# Returning to SA from the UK after several years and have a few things I need to send



## Modernmuso (Sep 20, 2011)

Hey guys,

I'm in a bit of a pickle. I recently decided to not go for any new visas (The new restrictions are sooooo hard to meet) in the UK and have to return to South Africa in short notice (29th September). I've booked my flight etc, but my main concern is that I set up a fairly complicated music recording studio while living in the UK and would like to send my mac and the various components back to South Africa. 

All together it's not more than 50kg so the option of "half a crate" seems a bit excessive. Does anyone have any suggestions or experience in this regard?

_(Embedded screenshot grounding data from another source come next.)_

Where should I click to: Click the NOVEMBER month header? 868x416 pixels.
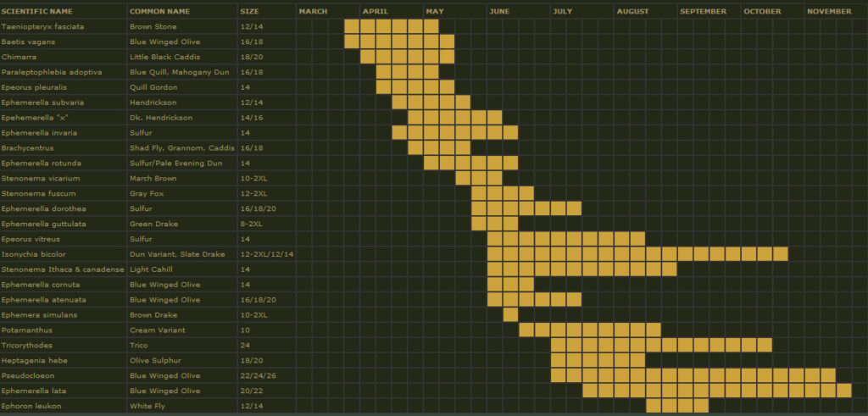829,11
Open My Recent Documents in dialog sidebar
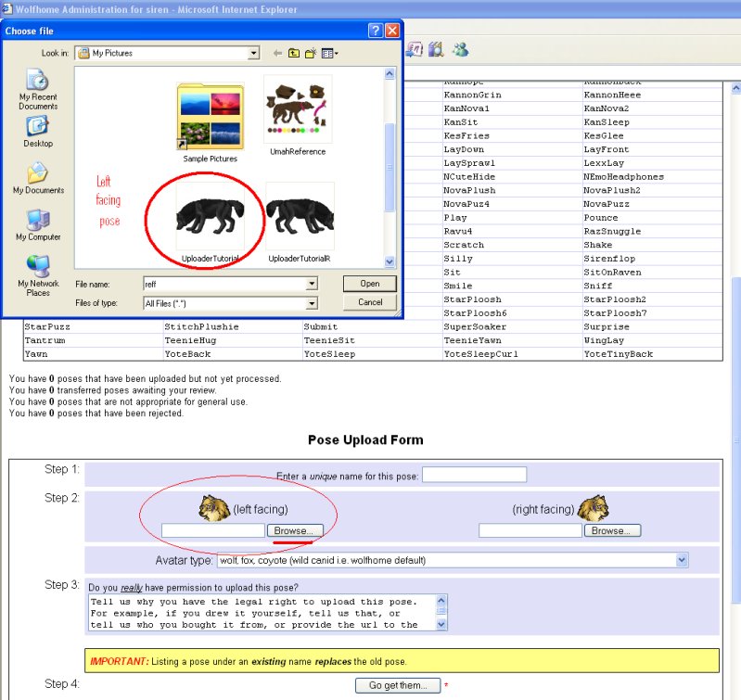This screenshot has height=700, width=741. pos(38,89)
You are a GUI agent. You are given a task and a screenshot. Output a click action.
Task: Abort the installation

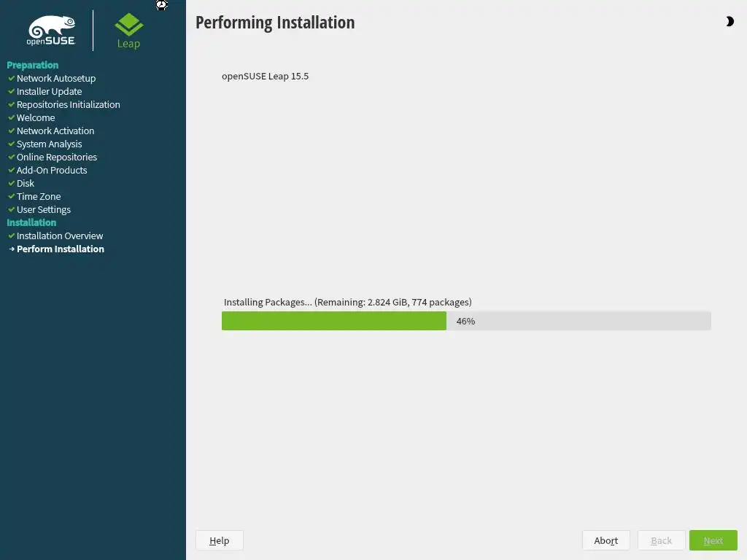pyautogui.click(x=606, y=540)
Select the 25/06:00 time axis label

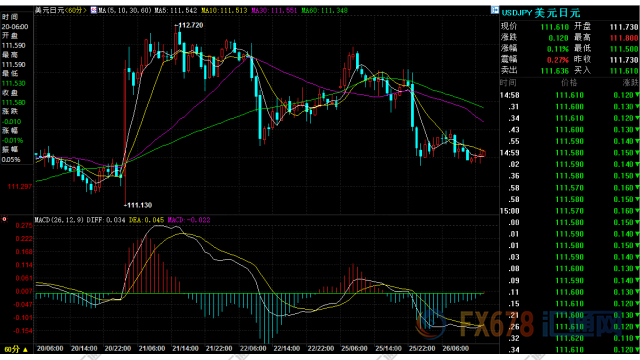pos(354,349)

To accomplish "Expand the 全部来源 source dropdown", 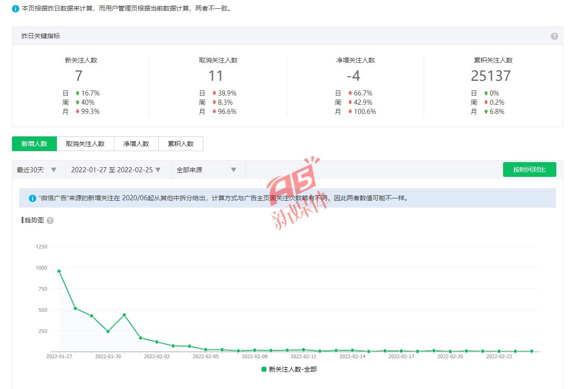I will point(207,170).
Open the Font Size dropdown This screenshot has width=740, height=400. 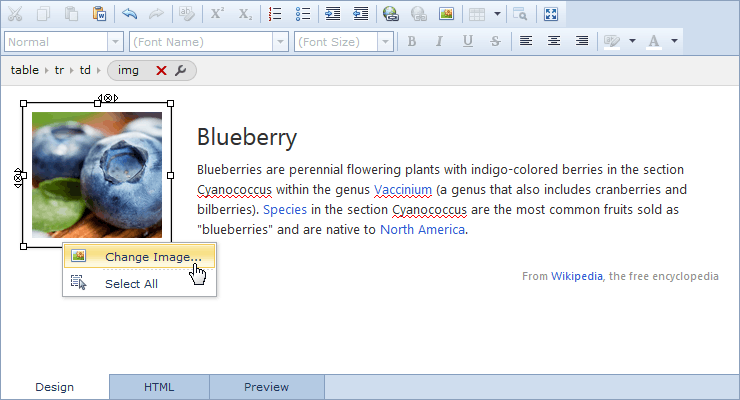click(x=384, y=41)
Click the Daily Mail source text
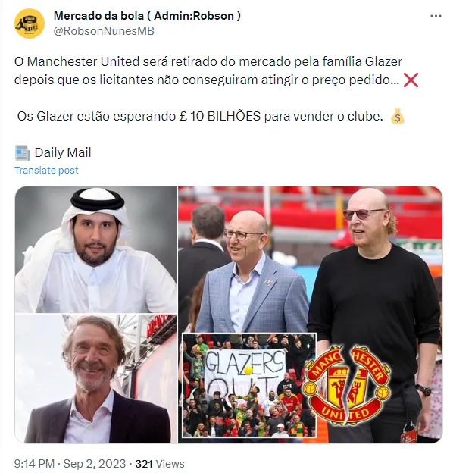 (63, 152)
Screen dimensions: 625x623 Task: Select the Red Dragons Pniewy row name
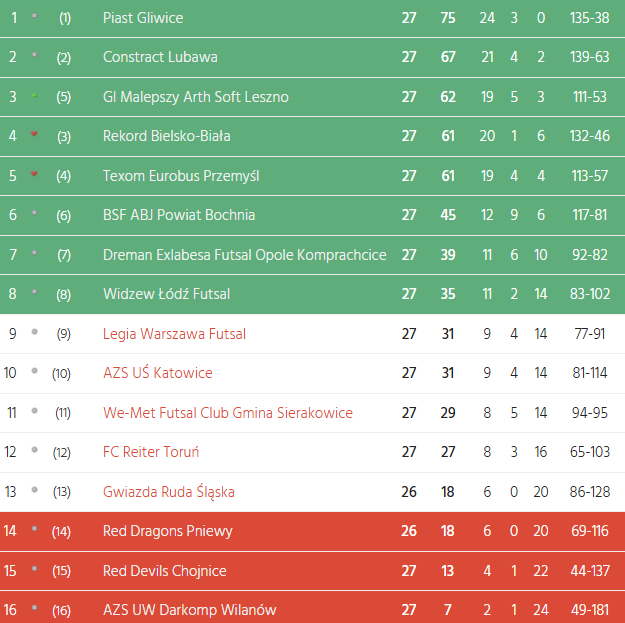(x=160, y=531)
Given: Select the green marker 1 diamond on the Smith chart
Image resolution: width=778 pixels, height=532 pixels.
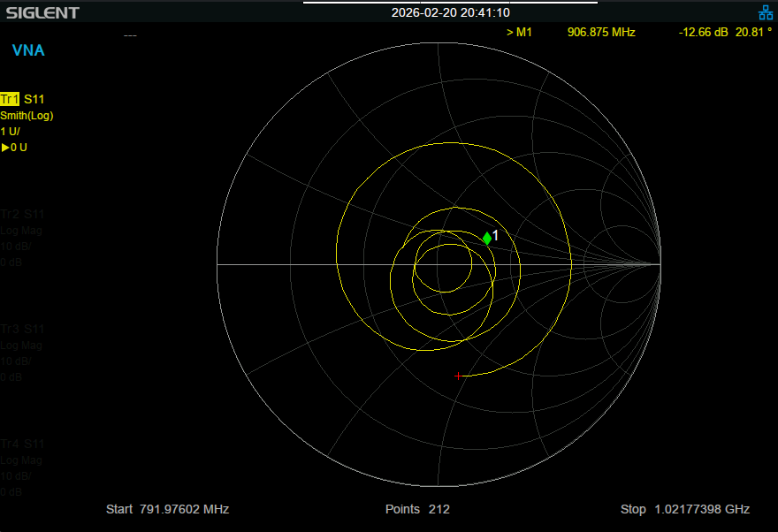Looking at the screenshot, I should [x=487, y=239].
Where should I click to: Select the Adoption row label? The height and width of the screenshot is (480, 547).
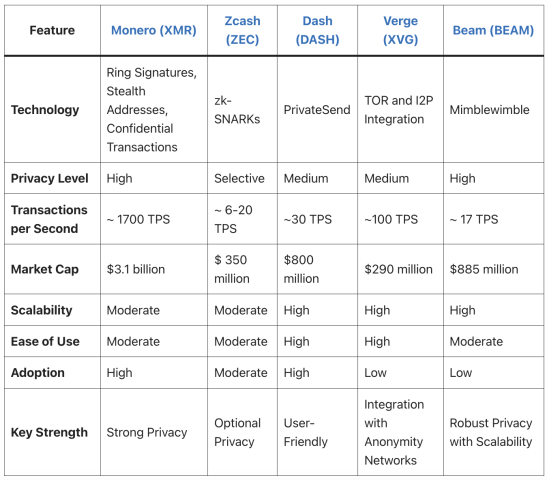38,373
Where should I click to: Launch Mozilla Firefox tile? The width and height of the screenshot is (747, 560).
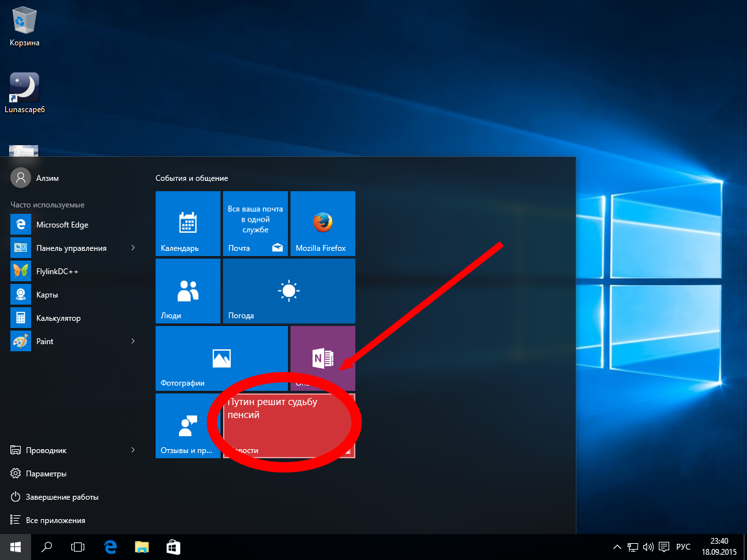click(322, 224)
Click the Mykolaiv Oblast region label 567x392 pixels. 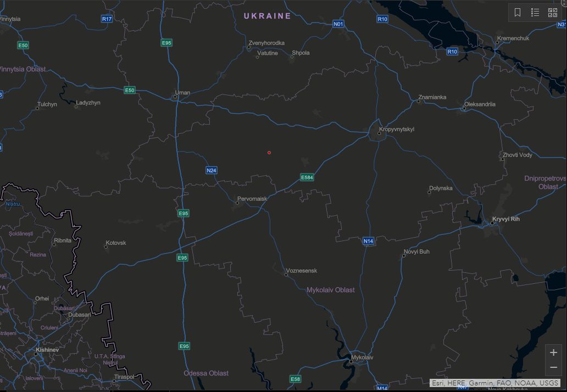click(x=330, y=290)
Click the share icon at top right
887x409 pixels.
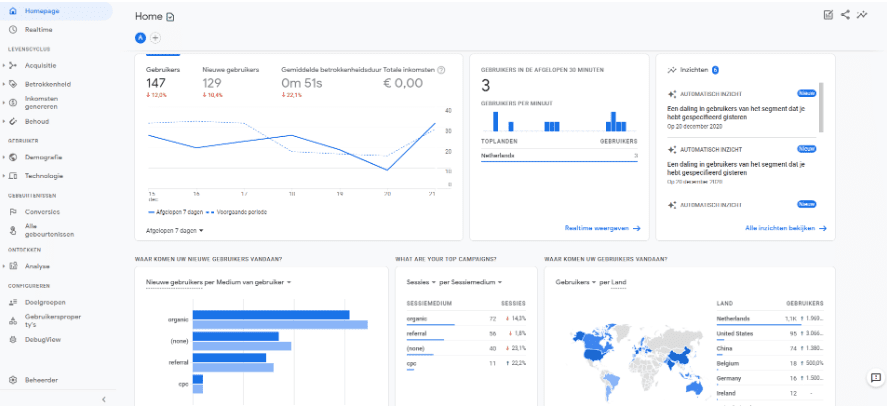coord(845,14)
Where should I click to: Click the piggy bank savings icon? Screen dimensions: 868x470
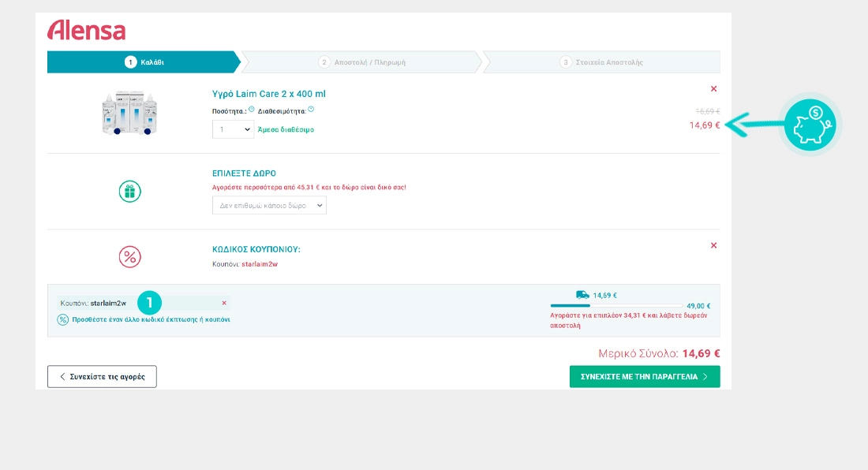810,125
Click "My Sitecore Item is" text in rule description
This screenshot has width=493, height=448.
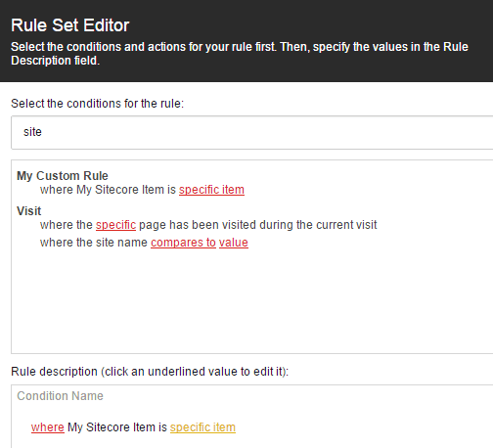tap(117, 427)
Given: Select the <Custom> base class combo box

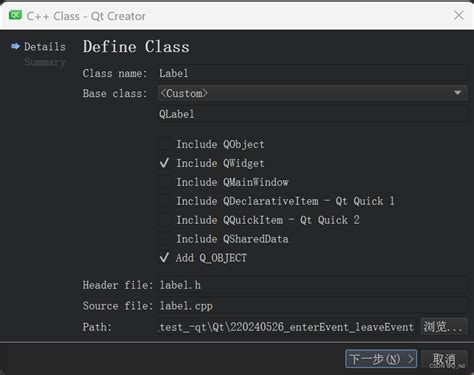Looking at the screenshot, I should pos(312,93).
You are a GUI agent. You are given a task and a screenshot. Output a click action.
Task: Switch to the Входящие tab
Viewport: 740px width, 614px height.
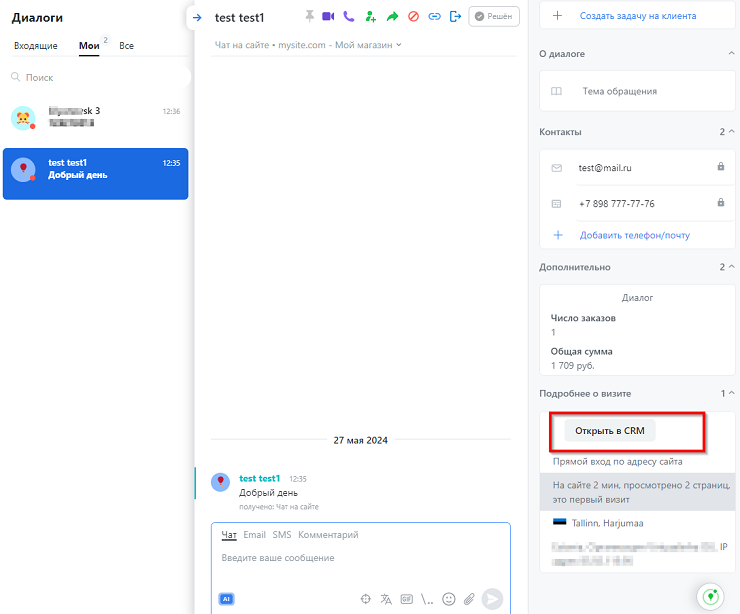[x=35, y=46]
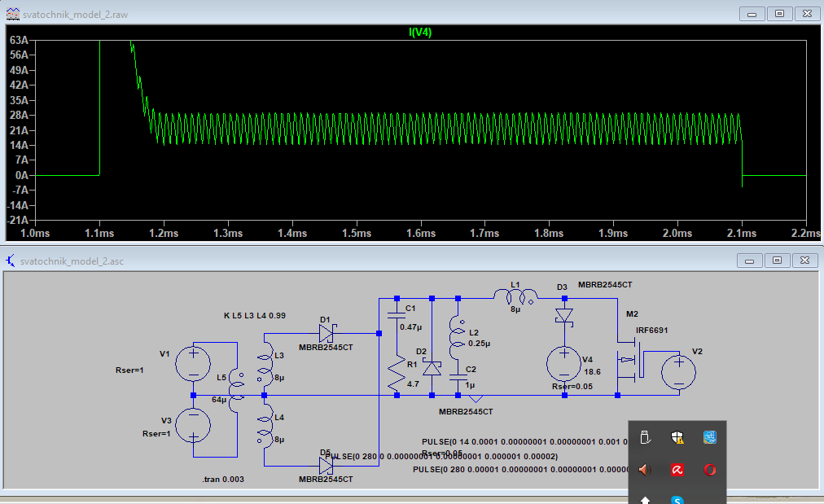Pick the V2 gate drive source
This screenshot has height=504, width=824.
[678, 372]
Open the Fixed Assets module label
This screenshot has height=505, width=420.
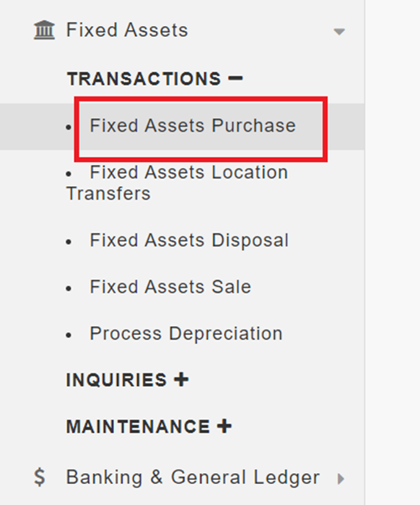[127, 30]
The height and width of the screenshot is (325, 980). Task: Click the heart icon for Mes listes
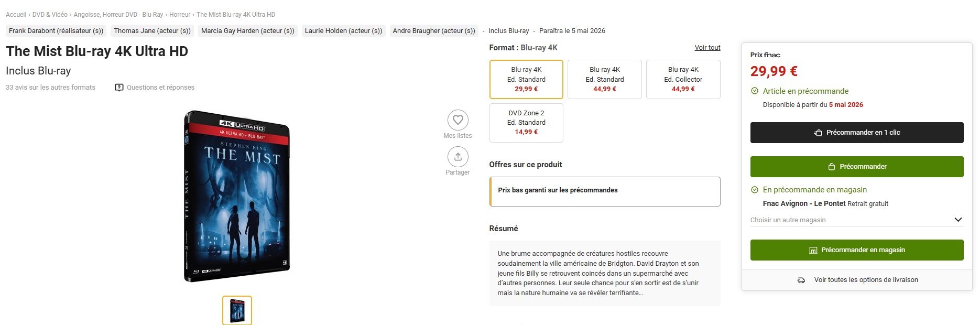[x=458, y=120]

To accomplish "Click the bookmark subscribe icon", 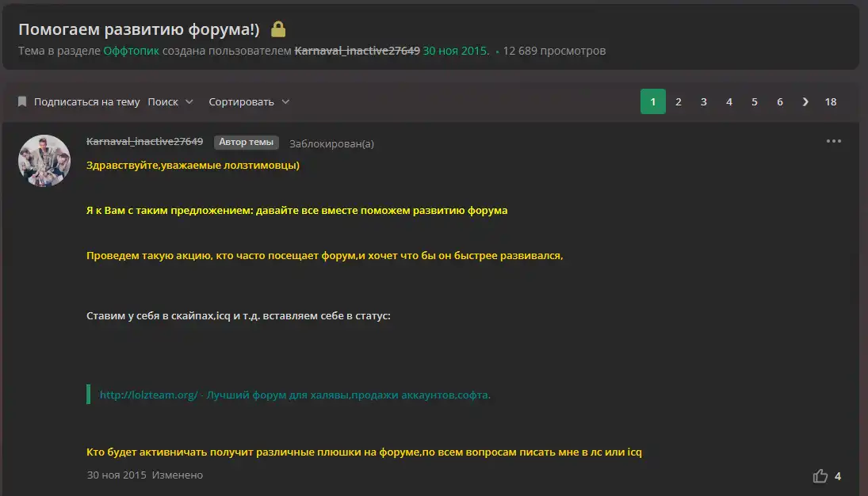I will (22, 102).
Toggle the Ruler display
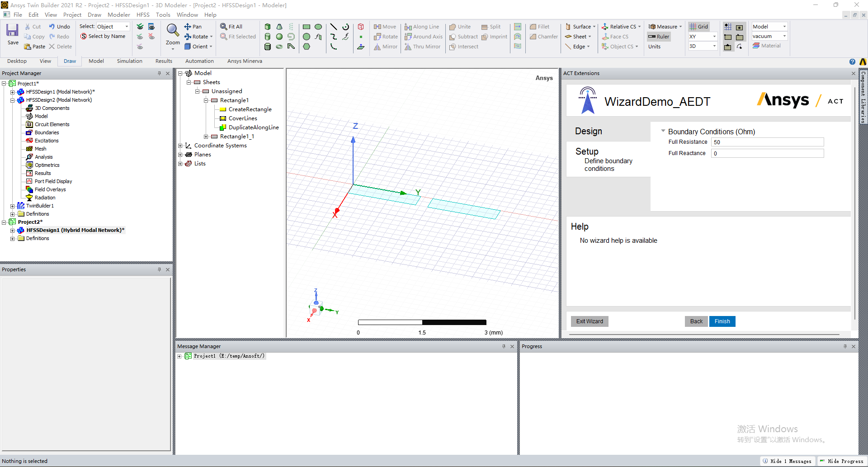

All the best and thanks for taking the time to read my post,
A


----------



## OpenSkies (Aug 29, 2011)

Modernmuso said:


> Hey guys,
> 
> I'm in a bit of a pickle. I recently decided to not go for any new visas (The new restrictions are sooooo hard to meet) in the UK and have to return to South Africa in short notice (29th September). I've booked my flight etc, but my main concern is that I set up a fairly complicated music recording studio while living in the UK and would like to send my mac and the various components back to South Africa.
> 
> ...


Can highly recommend company called U-BAG - they are South African company with branch in UK. Give Jason a call - he is very helpful. Just Google U-bag for contact details. All the best


----------